Task objective :: Copy the records word for word, starting at the line that contains "At what coordinates should I click to accomplish: Click the typo" and ending after the line that contains "Action: tap(432, 62)".
## begin
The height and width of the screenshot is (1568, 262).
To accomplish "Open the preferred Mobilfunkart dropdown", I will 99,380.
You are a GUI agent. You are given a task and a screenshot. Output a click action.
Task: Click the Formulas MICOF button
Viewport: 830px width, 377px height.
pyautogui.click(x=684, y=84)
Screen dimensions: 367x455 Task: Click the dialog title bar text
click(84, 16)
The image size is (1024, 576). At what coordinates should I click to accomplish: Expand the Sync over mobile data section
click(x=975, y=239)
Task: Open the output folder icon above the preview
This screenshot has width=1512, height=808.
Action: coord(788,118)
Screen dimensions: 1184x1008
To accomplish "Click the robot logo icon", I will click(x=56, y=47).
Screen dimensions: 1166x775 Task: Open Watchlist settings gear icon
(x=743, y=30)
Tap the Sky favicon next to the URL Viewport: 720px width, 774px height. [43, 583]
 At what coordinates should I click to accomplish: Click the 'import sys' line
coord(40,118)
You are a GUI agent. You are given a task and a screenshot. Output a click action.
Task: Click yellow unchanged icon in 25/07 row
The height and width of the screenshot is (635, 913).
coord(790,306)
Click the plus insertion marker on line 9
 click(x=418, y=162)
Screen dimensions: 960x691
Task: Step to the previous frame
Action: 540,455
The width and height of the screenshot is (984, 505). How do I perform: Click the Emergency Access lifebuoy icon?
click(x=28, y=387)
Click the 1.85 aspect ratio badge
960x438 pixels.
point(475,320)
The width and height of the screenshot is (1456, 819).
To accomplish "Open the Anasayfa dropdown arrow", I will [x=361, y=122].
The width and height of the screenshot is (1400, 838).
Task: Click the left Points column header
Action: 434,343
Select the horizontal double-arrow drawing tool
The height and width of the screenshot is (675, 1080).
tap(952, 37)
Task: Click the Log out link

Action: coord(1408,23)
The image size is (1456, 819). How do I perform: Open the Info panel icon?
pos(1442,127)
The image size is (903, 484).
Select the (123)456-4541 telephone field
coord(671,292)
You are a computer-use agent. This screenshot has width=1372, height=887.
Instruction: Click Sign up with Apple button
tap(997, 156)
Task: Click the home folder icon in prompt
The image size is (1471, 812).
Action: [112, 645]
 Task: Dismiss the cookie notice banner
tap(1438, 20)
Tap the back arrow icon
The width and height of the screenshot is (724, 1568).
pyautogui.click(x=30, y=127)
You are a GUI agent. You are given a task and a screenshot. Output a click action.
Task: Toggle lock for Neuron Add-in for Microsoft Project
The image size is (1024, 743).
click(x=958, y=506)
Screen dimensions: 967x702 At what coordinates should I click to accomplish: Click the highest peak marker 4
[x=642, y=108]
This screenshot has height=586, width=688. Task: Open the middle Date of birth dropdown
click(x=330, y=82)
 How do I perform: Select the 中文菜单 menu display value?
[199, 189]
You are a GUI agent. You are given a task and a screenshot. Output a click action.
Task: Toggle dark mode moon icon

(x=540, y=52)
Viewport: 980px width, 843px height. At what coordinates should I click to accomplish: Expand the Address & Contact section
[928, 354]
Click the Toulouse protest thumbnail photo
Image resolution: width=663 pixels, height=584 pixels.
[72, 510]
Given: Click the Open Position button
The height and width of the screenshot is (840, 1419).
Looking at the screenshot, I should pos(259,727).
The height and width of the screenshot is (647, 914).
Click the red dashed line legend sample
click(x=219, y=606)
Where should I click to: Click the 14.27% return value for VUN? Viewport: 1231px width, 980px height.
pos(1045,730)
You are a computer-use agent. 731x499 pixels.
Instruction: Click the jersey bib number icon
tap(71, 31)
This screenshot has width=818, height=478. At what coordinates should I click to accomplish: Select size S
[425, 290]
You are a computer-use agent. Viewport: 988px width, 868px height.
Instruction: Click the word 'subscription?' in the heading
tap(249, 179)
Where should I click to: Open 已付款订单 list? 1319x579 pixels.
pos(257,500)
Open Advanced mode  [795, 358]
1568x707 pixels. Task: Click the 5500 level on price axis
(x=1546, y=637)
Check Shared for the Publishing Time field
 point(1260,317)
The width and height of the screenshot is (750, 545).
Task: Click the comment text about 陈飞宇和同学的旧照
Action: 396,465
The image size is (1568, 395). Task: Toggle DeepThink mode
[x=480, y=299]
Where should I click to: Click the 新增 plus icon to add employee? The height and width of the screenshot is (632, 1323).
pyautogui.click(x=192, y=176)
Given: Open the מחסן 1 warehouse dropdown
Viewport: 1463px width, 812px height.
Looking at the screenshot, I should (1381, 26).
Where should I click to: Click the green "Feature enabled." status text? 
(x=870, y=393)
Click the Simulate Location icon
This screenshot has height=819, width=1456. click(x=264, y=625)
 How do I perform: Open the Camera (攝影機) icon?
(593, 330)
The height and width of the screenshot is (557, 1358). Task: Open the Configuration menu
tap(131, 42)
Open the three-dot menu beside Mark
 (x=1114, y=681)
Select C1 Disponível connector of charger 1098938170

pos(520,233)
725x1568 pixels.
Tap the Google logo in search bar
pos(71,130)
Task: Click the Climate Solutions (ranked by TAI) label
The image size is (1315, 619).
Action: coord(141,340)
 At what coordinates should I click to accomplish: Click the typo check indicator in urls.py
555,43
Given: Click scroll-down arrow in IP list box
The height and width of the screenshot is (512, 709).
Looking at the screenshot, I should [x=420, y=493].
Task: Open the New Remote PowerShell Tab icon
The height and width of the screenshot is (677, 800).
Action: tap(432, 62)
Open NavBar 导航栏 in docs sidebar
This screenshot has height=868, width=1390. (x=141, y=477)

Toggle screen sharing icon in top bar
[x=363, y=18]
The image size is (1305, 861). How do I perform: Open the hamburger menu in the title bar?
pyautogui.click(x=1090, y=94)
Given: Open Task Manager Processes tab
## end
Completed exercise ::
 At what coordinates should I click to accomplish: Click the typo check indicator in urls.py
555,43
Given: Click scroll-down arrow in IP list box
The height and width of the screenshot is (512, 709).
Looking at the screenshot, I should [x=420, y=493].
Task: Open the New Remote PowerShell Tab icon
The height and width of the screenshot is (677, 800).
Action: tap(432, 62)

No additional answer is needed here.